** Start **
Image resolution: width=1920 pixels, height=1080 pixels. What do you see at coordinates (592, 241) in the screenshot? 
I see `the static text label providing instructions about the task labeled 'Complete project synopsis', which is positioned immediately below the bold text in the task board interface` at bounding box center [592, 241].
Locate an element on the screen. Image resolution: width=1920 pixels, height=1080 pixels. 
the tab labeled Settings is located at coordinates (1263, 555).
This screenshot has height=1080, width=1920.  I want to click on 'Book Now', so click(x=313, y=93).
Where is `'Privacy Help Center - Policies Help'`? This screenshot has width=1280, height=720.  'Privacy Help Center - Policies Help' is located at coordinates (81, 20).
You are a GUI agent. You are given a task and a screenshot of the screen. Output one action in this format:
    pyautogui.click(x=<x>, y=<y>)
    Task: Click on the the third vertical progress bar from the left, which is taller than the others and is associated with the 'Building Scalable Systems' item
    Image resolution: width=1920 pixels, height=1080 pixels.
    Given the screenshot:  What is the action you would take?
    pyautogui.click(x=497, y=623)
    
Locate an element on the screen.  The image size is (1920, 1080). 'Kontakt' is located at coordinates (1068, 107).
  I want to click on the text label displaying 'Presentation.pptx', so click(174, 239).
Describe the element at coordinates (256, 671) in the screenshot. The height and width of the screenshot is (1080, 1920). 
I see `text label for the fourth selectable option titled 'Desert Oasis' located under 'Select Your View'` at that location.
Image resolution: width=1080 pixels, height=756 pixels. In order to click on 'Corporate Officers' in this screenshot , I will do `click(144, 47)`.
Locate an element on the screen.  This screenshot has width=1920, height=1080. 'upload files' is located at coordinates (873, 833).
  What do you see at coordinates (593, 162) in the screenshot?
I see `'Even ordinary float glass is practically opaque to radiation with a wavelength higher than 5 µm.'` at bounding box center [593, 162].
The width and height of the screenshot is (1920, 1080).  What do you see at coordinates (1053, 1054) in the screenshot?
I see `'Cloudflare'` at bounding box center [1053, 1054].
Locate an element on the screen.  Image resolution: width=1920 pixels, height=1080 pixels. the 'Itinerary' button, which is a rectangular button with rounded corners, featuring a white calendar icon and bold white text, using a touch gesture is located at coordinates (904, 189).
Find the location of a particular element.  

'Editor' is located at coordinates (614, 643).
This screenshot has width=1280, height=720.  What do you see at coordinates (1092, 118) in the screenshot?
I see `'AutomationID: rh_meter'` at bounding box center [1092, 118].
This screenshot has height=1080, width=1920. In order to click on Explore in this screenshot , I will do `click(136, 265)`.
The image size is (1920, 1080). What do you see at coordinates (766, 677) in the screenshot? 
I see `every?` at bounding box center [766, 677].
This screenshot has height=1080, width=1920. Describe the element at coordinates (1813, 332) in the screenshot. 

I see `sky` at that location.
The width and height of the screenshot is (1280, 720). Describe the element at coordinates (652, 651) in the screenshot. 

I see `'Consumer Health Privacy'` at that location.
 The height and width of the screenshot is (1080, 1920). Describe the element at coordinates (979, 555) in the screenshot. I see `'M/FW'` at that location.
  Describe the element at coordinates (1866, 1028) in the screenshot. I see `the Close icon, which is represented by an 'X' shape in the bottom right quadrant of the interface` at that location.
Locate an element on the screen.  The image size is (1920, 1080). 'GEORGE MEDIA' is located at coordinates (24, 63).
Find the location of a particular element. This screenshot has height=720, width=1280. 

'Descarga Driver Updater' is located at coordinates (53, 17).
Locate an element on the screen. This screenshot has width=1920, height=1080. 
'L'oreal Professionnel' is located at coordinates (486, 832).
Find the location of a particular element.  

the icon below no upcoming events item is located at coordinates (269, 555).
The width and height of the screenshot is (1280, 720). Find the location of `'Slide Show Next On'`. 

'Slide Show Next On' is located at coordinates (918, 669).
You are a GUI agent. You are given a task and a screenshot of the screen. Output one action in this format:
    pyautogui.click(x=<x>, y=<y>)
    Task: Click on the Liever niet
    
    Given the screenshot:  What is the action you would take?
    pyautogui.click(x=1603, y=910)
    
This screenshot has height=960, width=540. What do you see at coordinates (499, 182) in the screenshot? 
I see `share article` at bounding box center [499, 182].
** End **
### [Exercise objective]
Reproduce the entire listing above verbatim, line for line.

### [Reply]
Image resolution: width=1920 pixels, height=1080 pixels. What do you see at coordinates (592, 241) in the screenshot? 
I see `the static text label providing instructions about the task labeled 'Complete project synopsis', which is positioned immediately below the bold text in the task board interface` at bounding box center [592, 241].
Locate an element on the screen. Image resolution: width=1920 pixels, height=1080 pixels. 
the tab labeled Settings is located at coordinates (1263, 555).
This screenshot has height=1080, width=1920.  I want to click on 'Book Now', so click(x=313, y=93).
Where is `'Privacy Help Center - Policies Help'`? This screenshot has width=1280, height=720.  'Privacy Help Center - Policies Help' is located at coordinates (81, 20).
You are a GUI agent. You are given a task and a screenshot of the screen. Output one action in this format:
    pyautogui.click(x=<x>, y=<y>)
    Task: Click on the the third vertical progress bar from the left, which is taller than the others and is associated with the 'Building Scalable Systems' item
    Image resolution: width=1920 pixels, height=1080 pixels.
    Given the screenshot:  What is the action you would take?
    pyautogui.click(x=497, y=623)
    
Locate an element on the screen.  The image size is (1920, 1080). 'Kontakt' is located at coordinates (1068, 107).
  I want to click on the text label displaying 'Presentation.pptx', so click(174, 239).
Describe the element at coordinates (256, 671) in the screenshot. The height and width of the screenshot is (1080, 1920). 
I see `text label for the fourth selectable option titled 'Desert Oasis' located under 'Select Your View'` at that location.
Image resolution: width=1080 pixels, height=756 pixels. In order to click on 'Corporate Officers' in this screenshot , I will do `click(144, 47)`.
Locate an element on the screen.  This screenshot has width=1920, height=1080. 'upload files' is located at coordinates (873, 833).
  What do you see at coordinates (593, 162) in the screenshot?
I see `'Even ordinary float glass is practically opaque to radiation with a wavelength higher than 5 µm.'` at bounding box center [593, 162].
The width and height of the screenshot is (1920, 1080).  What do you see at coordinates (1053, 1054) in the screenshot?
I see `'Cloudflare'` at bounding box center [1053, 1054].
Locate an element on the screen.  Image resolution: width=1920 pixels, height=1080 pixels. the 'Itinerary' button, which is a rectangular button with rounded corners, featuring a white calendar icon and bold white text, using a touch gesture is located at coordinates (904, 189).
Find the location of a particular element.  

'Editor' is located at coordinates (614, 643).
This screenshot has width=1280, height=720.  What do you see at coordinates (1092, 118) in the screenshot?
I see `'AutomationID: rh_meter'` at bounding box center [1092, 118].
This screenshot has height=1080, width=1920. In order to click on Explore in this screenshot , I will do `click(136, 265)`.
The image size is (1920, 1080). What do you see at coordinates (766, 677) in the screenshot? 
I see `every?` at bounding box center [766, 677].
This screenshot has height=1080, width=1920. Describe the element at coordinates (1813, 332) in the screenshot. 

I see `sky` at that location.
The width and height of the screenshot is (1280, 720). Describe the element at coordinates (652, 651) in the screenshot. 

I see `'Consumer Health Privacy'` at that location.
 The height and width of the screenshot is (1080, 1920). Describe the element at coordinates (979, 555) in the screenshot. I see `'M/FW'` at that location.
  Describe the element at coordinates (1866, 1028) in the screenshot. I see `the Close icon, which is represented by an 'X' shape in the bottom right quadrant of the interface` at that location.
Locate an element on the screen.  The image size is (1920, 1080). 'GEORGE MEDIA' is located at coordinates (24, 63).
Find the location of a particular element. This screenshot has height=720, width=1280. 

'Descarga Driver Updater' is located at coordinates (53, 17).
Locate an element on the screen. This screenshot has width=1920, height=1080. 
'L'oreal Professionnel' is located at coordinates (486, 832).
Find the location of a particular element.  

the icon below no upcoming events item is located at coordinates (269, 555).
The width and height of the screenshot is (1280, 720). Find the location of `'Slide Show Next On'`. 

'Slide Show Next On' is located at coordinates (918, 669).
You are a GUI agent. You are given a task and a screenshot of the screen. Output one action in this format:
    pyautogui.click(x=<x>, y=<y>)
    Task: Click on the Liever niet
    
    Given the screenshot:  What is the action you would take?
    pyautogui.click(x=1603, y=910)
    
This screenshot has height=960, width=540. What do you see at coordinates (499, 182) in the screenshot? 
I see `share article` at bounding box center [499, 182].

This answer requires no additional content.